--- Goal of the exercise ---
Look through the data below and, wherever a line carries the word "Show", please copy that line.

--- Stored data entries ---
══════════

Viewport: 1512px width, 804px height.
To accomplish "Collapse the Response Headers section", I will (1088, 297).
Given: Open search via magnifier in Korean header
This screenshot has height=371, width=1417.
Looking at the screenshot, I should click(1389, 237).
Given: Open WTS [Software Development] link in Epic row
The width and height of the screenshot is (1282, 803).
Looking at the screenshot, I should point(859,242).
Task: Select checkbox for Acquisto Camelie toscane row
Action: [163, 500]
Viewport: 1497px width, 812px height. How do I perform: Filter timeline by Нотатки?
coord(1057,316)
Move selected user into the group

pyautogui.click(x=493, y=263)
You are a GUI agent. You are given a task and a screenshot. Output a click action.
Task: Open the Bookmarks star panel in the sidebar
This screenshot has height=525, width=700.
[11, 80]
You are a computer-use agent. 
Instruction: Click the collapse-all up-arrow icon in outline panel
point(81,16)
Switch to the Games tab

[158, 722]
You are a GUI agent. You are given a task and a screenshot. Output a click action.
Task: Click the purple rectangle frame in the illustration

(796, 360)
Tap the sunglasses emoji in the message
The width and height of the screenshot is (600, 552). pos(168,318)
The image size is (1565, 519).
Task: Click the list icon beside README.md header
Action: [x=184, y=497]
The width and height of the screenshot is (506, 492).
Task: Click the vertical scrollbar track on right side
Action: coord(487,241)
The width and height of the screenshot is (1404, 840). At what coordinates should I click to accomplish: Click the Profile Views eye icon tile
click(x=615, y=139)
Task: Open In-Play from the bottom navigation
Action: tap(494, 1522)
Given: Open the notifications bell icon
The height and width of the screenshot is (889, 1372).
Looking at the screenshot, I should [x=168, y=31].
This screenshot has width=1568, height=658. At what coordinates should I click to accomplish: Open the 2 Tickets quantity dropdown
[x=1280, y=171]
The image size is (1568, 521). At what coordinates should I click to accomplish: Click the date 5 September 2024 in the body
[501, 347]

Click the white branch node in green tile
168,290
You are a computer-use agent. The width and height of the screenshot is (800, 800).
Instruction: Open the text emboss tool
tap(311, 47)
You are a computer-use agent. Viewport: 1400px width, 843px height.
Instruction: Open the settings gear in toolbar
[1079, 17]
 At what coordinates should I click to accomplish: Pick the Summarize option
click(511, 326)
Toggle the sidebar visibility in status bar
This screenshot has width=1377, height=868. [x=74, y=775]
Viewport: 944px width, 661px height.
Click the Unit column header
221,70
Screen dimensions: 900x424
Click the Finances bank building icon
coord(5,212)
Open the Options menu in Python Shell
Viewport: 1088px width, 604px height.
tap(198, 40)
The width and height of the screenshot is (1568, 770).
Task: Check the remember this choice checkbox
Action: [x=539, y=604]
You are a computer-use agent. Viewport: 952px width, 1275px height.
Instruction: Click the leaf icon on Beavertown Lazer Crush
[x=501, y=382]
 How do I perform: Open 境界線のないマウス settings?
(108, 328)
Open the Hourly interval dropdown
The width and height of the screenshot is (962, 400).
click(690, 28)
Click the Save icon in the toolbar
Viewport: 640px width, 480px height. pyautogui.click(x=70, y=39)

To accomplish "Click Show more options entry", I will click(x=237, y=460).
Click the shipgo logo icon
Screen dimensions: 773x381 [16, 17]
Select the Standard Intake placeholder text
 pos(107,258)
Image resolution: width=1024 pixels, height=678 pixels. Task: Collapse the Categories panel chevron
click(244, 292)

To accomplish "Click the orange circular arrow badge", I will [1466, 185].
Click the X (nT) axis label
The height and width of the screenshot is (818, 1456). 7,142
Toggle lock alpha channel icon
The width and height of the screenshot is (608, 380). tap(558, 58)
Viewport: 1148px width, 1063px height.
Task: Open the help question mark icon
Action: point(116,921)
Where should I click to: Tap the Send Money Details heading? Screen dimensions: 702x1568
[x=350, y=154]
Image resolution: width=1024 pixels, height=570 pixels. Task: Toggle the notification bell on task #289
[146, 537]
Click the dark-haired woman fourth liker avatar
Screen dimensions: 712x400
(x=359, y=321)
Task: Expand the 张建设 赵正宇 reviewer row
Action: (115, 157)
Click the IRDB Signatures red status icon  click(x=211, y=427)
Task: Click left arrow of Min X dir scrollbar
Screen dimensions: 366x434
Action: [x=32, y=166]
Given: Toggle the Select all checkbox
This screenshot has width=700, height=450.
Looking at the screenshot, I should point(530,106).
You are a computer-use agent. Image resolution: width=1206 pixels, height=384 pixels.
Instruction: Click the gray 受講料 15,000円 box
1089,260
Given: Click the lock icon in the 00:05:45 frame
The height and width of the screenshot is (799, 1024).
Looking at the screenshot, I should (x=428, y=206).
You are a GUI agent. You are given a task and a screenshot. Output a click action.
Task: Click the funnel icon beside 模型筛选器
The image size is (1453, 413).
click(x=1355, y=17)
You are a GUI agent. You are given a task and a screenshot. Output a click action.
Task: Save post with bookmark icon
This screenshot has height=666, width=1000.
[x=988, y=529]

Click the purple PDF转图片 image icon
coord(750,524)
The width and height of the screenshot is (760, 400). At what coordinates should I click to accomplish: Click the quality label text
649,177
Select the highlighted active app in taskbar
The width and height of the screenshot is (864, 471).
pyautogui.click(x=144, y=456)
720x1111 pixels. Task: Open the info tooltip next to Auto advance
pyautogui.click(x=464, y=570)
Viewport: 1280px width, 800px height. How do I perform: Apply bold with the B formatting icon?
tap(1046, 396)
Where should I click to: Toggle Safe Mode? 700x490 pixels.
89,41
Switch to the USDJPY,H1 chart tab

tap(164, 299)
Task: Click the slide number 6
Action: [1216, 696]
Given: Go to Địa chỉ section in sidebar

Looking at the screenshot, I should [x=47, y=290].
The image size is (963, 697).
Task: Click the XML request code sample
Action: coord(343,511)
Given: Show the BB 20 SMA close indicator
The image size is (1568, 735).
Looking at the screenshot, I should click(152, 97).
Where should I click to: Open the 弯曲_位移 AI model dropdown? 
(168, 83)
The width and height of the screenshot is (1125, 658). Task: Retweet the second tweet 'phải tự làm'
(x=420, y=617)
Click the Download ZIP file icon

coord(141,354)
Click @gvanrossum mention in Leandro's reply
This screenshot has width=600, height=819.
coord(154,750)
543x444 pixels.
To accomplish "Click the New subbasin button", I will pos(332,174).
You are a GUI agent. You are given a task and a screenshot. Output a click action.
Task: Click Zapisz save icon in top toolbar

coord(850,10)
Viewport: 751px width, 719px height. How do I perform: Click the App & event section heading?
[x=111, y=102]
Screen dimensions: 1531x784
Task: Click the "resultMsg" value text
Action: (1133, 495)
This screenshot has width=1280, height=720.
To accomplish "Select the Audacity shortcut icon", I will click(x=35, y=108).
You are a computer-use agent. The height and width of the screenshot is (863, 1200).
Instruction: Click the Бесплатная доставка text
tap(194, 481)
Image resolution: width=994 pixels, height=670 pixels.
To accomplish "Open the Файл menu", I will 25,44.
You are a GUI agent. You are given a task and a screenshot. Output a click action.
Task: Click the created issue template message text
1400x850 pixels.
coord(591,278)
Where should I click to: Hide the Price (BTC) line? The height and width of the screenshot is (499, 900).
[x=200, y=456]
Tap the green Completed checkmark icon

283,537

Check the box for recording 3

══════════

--- The completed task ---
To accomplish "Click Show more options entry", I will click(x=237, y=460).
Given: Show the BB 20 SMA close indicator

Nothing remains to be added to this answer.